Mr. Zanon is 86, which puts him in good company. Nearly a third of the county is 65 or older, double the state average. Many are worried by what they see in their presidential candidates.
“I’m very much aware of their age, because they’re my age, and I know my own limitations,” Mr. Zanon said.
He is no fan of Mr. Trump, whom he called a liar, but he would like to see a more youthful candidate better able to advance issues relevant to the world his children and grandchildren will inhabit. Mr. Biden’s “role should be to transition the presidency to a younger generation,” he said.
That possibility appears to be diminishing. After Mr. Biden’s faltering debate performance late last month, some of his supporters advocated for him to step aside. But he has been forceful in declaring his intention to stay in the presidential race, and top Democrats have publicly stayed at his side.
In Clallam County, too, some supporters of Mr. Biden remain steadfast. The debate was “tough to see,” admitted Candice Bullard, 71. But she spent years in management at seniors’ centres and has seen plenty of people whose minds remained sharp even as their tongues dulled.
“Maybe that’s why I’m not as alarmed by it,” she said. Mr. Biden, who has largely overcome a stutter, may occasionally struggle to articulate himself.
“I don’t think it affects the way he would make a decision about something important,” Ms. Bullard said.
But others are reconsidering, underscoring a much bigger risk for Mr. Biden and Democrats in continuing to support a candidate whose age is exacting an increasingly obvious toll. Some voters have seen more than they can stomach, including those Mr. Biden’s age.

(Stored records)
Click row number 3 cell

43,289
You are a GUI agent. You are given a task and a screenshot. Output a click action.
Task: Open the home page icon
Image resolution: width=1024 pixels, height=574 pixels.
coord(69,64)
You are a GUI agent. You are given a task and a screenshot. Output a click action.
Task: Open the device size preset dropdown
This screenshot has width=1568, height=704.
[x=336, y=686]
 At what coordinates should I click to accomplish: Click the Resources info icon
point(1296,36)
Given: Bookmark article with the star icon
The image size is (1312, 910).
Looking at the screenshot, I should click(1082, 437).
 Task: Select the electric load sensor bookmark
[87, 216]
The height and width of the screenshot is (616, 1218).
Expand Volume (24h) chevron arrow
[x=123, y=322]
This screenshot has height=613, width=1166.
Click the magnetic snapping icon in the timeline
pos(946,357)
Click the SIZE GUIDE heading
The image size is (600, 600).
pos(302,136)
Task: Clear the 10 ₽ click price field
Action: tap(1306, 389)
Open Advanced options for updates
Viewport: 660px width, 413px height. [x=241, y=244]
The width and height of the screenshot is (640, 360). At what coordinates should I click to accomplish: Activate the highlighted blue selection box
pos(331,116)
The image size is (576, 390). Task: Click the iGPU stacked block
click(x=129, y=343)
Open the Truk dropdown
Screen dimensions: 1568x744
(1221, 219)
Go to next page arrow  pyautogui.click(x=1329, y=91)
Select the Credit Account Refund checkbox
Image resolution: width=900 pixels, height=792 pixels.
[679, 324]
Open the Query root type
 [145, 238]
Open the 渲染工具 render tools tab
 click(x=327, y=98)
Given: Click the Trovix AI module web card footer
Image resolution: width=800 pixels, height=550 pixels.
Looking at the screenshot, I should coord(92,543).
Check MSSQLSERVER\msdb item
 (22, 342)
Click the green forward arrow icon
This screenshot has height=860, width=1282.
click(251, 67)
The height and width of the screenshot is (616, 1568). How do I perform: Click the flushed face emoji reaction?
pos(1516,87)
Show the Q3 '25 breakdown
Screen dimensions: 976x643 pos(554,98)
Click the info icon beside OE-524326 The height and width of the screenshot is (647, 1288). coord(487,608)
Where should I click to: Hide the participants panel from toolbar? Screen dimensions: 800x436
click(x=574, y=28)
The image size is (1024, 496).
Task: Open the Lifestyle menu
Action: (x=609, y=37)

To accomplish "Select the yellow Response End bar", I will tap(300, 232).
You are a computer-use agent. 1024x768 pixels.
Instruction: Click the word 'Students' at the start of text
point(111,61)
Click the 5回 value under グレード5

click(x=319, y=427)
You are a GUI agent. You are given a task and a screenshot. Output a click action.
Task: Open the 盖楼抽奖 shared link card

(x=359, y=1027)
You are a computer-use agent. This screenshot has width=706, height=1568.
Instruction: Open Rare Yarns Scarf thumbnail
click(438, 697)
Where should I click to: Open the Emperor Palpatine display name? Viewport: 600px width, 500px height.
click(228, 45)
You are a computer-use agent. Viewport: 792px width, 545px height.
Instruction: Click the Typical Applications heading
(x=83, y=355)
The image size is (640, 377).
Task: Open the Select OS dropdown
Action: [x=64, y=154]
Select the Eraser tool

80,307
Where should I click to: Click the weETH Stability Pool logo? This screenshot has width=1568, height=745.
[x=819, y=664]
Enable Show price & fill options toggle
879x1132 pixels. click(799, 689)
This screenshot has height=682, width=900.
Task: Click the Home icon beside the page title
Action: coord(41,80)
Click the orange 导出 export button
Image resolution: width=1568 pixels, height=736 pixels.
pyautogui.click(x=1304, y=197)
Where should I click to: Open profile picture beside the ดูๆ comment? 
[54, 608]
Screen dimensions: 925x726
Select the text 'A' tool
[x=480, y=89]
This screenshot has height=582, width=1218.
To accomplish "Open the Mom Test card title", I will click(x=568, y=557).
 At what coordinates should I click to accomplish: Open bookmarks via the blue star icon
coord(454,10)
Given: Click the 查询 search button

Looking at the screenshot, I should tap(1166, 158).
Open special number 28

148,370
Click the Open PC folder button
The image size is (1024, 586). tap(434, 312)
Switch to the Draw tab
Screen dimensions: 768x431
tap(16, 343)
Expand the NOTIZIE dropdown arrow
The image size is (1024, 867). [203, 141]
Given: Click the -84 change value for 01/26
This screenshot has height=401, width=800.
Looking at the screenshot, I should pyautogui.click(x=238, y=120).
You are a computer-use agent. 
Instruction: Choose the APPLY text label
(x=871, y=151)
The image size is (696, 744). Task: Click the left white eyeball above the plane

* Problems to solve *
#1 According to the excerpt on Clallam County voters, what share of the county's population is 65 or older?
#2 Continue the excerpt on Clallam County voters and candidate age, picking up after its final sentence.

* Results for the exercise *
#1 Nearly a third, which is double the state average.

#2
Ms. Wittenborn recalled a photo of a demonstrably more youthful Mr. Biden eight years ago. “I would have voted for that man,” she said. Now, though, “Biden is not only too old. He’s not coherent,” she said. She is thinking about voting for a third-party candidate.
Margo Idris, 79, voted for Mr. Biden in 2020. This year, she’s not certain what she will do. “I don’t know if I’m going to vote,” she said.
Her doubts are rooted directly in her assessment of his fitness. A former health care worker who spent many years with the elderly, she has been struck by Mr. Biden’s frequent slack-jawed countenance, a blank look with his mouth slightly agape.
“Dementia people have that,” Ms. Idris said. “Your mind is blank inside and you don’t know what the word is you can say.”
The White House has given no indication that Mr. Biden has any diagnosed medical condition. In the ABC interview, he refused to agree to a neurological evaluation that would be released publicly, saying instead that his work as president demonstrates his cognitive ability each day.
The White House has since said he had a neurological exam in January as part of a physical, the results of which were later reported publicly.
But those experiencing advanced age have caught glimpses of their own struggles reflected in Mr. Biden. For Republican voters, it has confirmed dim opinions of the sitting president. “He’s pretty much demonstrated that he’s not president material,” said Don Smith, 78, a retired Lutheran pastor in Clallam County who plans to vote for Mr. Trump.
“I feel bad for the man. I’m losing my memory due to old age and whatever else. I try to fake it,” he said. But that doesn’t work particularly well with his own wife – and it’s not something he wants to see in a president. The problem, he said, is “the first thing that goes is for the person himself to realize he’s not up to it.”
Others in the area say they wish the focus on Mr. Biden’s age had not come to dominate the election. Marcella Babineaux is frustrated that it has eclipsed other issues, “like electing a felon for president. That blows my mind,” she said.
Yet her own life has made clear that Mr. Biden is in a state where things are not what they were.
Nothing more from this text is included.